Luke, a twin, was born a preemie. He was a happy, joyful baby and toddler. He was always laughing and smiling. He struggled with milestones and early on we knew something was wrong. 

He began speech therapy at 2 1/2. In Kinder he struggled a lot. He would cry every morning before dropping him off at school. He didn't want to go. He would come home with bad behavior reports. Peers couldn't understand him and made fun of his speech. He was losing his beautiful spirit. 

We began homeschooling in the fall, 1st grade. We met with our new SLP and 3 sessions in, he was diagnosed with Childhood Apraxia of Speech (CAS) and Dyspraxia (developmental coordination disorder). Speech is twice a week for 50 minutes. We've seen a tremendous improvement this year, with both speech and demeanor.




Luke has a beautiful fun loving spirit with a huge imagination. He has a "live life to the fullest" attitude, with a smile that can light up the room. CAS will not stop him He loves his family, cuddles and dinosaurs. We shall overcome

CJ's Fight: No Longer Defeated, But Excited

Hello, my name is April. My son CJ is 8 years old and received his CAS diagnosis at 3. I knew something wasn't quite 'right' when CJ was about 18 months old. He wasn't progressing like my older son had. The school district sent an SLP to my house and he was denied services. I was toldt hat he would talk when he was ready and he was spoiled by others talking for him. I accepted that and we moved on for another 6 months. 

Then we started hanging out with kids his age and their mothers. It was quite obvious to me then that something was very wrong so I asked for another evaluation. 

A different SLP was sent to our home.
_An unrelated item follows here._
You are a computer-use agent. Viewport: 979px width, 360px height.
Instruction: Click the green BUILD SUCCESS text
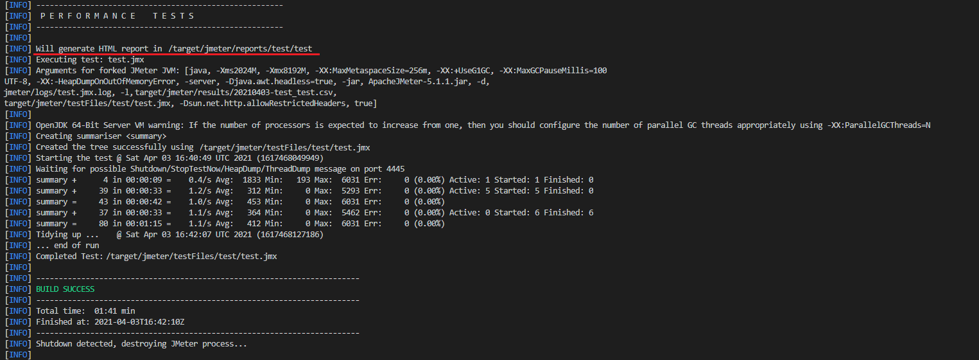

She ordered hearing texts and spent a lot of time with him. She said yes he bad a speech delay and we finally had a direction to go. We began speech therapy 2 times a week at our neighborhood elementary school. After about 6 months our SLP said she thought CJ had Apraxia. We saw his pediatrician who agreed and we continued speech at the school and saw a speech therapist that was very familiar with Apraxia outside of school. That meant 5 days a week of speech. 



We started using a communication device and CJ started showing improvement. Currently CJ has speech just 1 time per week and no longer uses the communication device. He is certainly improving but there are still days that are tough. We have a long road ahead but he's a hard worker. 5 years ago we felt defeated but now we are very excited for CJ's future.